Veamos. Había hecho el amor por primera y última vez en su vida a los diecisiete, con un chico llamado Bernardo. La experiencia la había dejado tan traumatizada que no había querido repetir. Bernardo era amistoso, dulce, suave y romántico; pero en el momento en que la penetró se volvió un pistón desbaratado. La había agarrado de las nalgas emitiendo gorgoteos gruñidos, empujando, echando espumarajos.
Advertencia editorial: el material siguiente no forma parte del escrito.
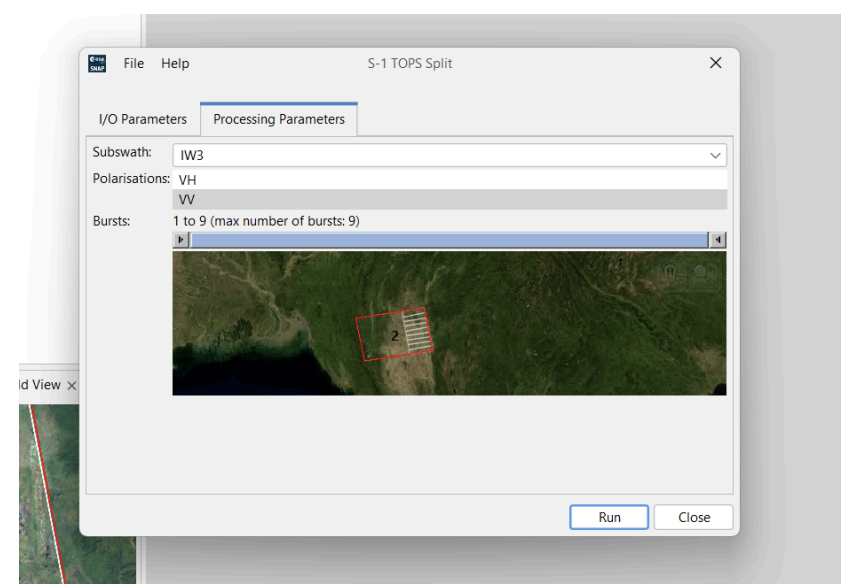Close the World View tab in the background

71,385
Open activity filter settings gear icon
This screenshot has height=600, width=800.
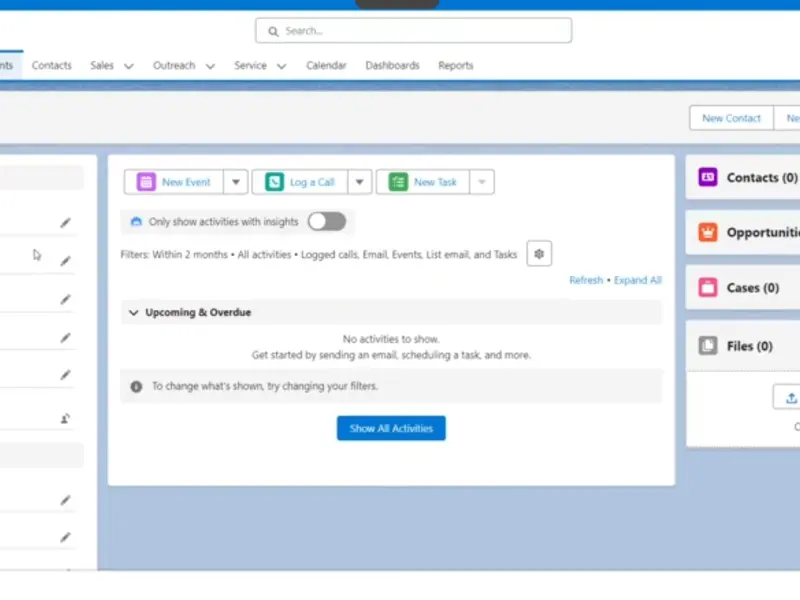pyautogui.click(x=539, y=254)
Ella había salido al cine con un ser humano y se había encontrado metida en la cama con una bestia rabiosa que intentaba una y otra vez encajarle algo entre las piernas mientras rugía: «Mmmmfff… Baffffff». No le gustó, la verdad. La vagina le dolió un montón y no se corrió. Al final, él la invitó a compartir un cigarrillo, le dijo: «Ha sido inolvidable». Ella tosió.

Un par de meses después, viniendo de Valencia, su padre se estrelló contra el coche de un borracho. No es que tuviera nada que ver una cosa con otra. NO, siempre que la follaran iba a ocurrir una desgracia, pero lo cierto es que se le quitaron las ganas de hacer la prueba.
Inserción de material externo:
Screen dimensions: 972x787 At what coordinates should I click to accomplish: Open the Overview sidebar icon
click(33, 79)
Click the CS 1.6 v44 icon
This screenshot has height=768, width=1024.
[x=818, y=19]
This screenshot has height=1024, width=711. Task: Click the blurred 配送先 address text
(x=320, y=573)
De modo que… ¿por qué estaba ahora con aquel hombre en la cama? Desde luego, era mucho peor que Bernardo, mucho más feroz y de peores instintos. Ella había visto una película cierta vez (se había olvidado del título) en la que a la protagonista se la tiraba nada menos que el diablo, un ser que expelía vapores de azufre y tenía los ojos blancos y la picha (era de suponer) descomunal. Una idea completamente absurda, pero dímelo ahora aquí, con esta cosa encima… estos ojos como luces, mientras alguien que no soy yo (pero que debería serlo) está dejándome sorda gritando de esa manera…

Se despertó rodeada de tinieblas. No había ningún violador, ni encima ni debajo, y ella no estaba desnuda, sino con la camiseta y las bragas con que se había acostado. Tampoco había ningún agujero en la pared (qué ocurrencia). Sin embargo, algo le dolía allí dentro, como le había dolido también aquella primera vez. Pero no pudo concentrarse en eso porque notaba cosas mucho más inquietantes a su alrededor.

Los resplandores familiares estaban ausentes. No había focos sobre la estación, no había estación sobre la isla, quizá tampoco isla sobre el mar. Solo aquella estridencia terrible: un ulular enloquecedor que perforaba sus tímpanos. Una alarma.

Se incorporó, negándose aún a sentir miedo, y entonces oyó las voces, apretujadas en el estrecho espacio de decibelios que dejaba libre la vibrante campana. Las voces trajeron el miedo como trae la brisa el olor de una carroña: gritos en un inglés que ella no precisó traducir para comprender que algo grave había sucedido, porque existe un momento en cualquier urgencia en que la gente entiende todo lo que oye sin necesidad de descifrarlo. Las catástrofes son políglotas.

Se abalanzó hacia la puerta pensando en un incendio, y casi se dio de bruces contra un fantasma horripilante, blanco como la radiografía de un cuerpo humano clavada en la pared.

– ¡Se han i… i… ido todas…! ¡Las luces! ¡Todas! ¡Hasta la de mi… linterna!

Era cierto: ni siquiera se hallaban encendidas las de emergencia. La rodeaba la oscuridad más impenetrable. Pasó un brazo por los temblorosos hombros de Nadja procurando consolarla y echó a correr junto a ella, a tientas, descalza, pasillo arriba.